TASK ITEM → In the records below, copy the line that contains "Task: Click The Dor Brothers verified badge" and each line after it, word for word, through the last.

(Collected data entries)

___

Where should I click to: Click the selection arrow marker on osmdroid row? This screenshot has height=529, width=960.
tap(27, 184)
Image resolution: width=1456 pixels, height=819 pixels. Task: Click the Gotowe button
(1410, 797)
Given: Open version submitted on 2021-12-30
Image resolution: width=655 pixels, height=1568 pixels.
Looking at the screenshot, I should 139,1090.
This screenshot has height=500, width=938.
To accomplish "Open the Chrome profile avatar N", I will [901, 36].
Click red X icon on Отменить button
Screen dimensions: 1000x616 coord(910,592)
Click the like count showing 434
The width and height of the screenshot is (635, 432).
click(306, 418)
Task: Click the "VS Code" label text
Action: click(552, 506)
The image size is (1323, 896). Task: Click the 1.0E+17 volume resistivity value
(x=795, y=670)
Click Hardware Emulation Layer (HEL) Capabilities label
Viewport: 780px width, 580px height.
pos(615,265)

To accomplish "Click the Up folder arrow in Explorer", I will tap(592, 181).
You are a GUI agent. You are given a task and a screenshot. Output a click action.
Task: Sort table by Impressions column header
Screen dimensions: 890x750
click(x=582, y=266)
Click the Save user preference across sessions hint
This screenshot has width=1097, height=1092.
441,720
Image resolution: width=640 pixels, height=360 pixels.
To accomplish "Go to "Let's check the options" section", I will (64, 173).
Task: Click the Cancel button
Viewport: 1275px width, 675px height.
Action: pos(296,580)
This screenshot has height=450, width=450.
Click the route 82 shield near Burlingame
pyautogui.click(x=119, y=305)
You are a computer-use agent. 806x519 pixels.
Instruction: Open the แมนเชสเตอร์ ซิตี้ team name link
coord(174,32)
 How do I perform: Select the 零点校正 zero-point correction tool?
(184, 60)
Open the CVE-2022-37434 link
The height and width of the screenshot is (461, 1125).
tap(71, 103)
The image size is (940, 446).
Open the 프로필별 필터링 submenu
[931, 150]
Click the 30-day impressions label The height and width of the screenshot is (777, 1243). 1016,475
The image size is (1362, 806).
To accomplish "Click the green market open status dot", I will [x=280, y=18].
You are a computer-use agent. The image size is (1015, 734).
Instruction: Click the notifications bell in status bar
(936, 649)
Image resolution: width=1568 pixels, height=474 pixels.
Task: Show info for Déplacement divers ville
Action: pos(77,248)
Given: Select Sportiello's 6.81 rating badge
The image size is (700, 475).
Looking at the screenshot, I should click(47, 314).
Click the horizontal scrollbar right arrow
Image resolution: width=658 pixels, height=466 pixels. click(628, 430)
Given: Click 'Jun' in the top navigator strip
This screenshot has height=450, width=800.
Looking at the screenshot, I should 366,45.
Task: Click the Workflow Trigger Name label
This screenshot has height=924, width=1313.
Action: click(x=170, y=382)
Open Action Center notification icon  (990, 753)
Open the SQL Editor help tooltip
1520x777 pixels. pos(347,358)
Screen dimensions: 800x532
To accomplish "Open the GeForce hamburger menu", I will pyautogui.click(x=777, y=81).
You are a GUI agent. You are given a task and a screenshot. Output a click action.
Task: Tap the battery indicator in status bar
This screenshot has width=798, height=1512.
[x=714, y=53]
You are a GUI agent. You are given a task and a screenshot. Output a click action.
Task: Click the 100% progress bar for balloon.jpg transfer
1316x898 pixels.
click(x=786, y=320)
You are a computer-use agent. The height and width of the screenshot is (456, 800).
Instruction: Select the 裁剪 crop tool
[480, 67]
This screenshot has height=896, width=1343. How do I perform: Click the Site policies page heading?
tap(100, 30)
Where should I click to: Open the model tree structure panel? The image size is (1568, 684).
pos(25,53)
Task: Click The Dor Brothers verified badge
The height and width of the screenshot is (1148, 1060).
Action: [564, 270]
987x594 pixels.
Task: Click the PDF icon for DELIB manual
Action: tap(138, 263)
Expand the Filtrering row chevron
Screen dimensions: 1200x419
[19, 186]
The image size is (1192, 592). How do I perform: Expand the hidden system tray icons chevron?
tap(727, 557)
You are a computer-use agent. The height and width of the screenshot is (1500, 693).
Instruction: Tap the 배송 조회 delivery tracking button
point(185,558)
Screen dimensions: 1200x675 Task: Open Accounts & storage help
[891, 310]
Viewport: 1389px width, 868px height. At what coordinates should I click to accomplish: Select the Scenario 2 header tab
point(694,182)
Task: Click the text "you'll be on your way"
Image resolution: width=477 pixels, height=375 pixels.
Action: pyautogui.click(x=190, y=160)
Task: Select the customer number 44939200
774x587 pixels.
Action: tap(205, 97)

___

FINISHED EXERCISE →
Task: Click The Dor Brothers verified badge
The height and width of the screenshot is (1148, 1060).
Action: [564, 270]
987x594 pixels.
Task: Click the PDF icon for DELIB manual
Action: tap(138, 263)
Expand the Filtrering row chevron
Screen dimensions: 1200x419
[19, 186]
The image size is (1192, 592). How do I perform: Expand the hidden system tray icons chevron?
tap(727, 557)
You are a computer-use agent. The height and width of the screenshot is (1500, 693).
Instruction: Tap the 배송 조회 delivery tracking button
point(185,558)
Screen dimensions: 1200x675 Task: Open Accounts & storage help
[891, 310]
Viewport: 1389px width, 868px height. At what coordinates should I click to accomplish: Select the Scenario 2 header tab
point(694,182)
Task: Click the text "you'll be on your way"
Image resolution: width=477 pixels, height=375 pixels.
Action: pyautogui.click(x=190, y=160)
Task: Select the customer number 44939200
774x587 pixels.
Action: tap(205, 97)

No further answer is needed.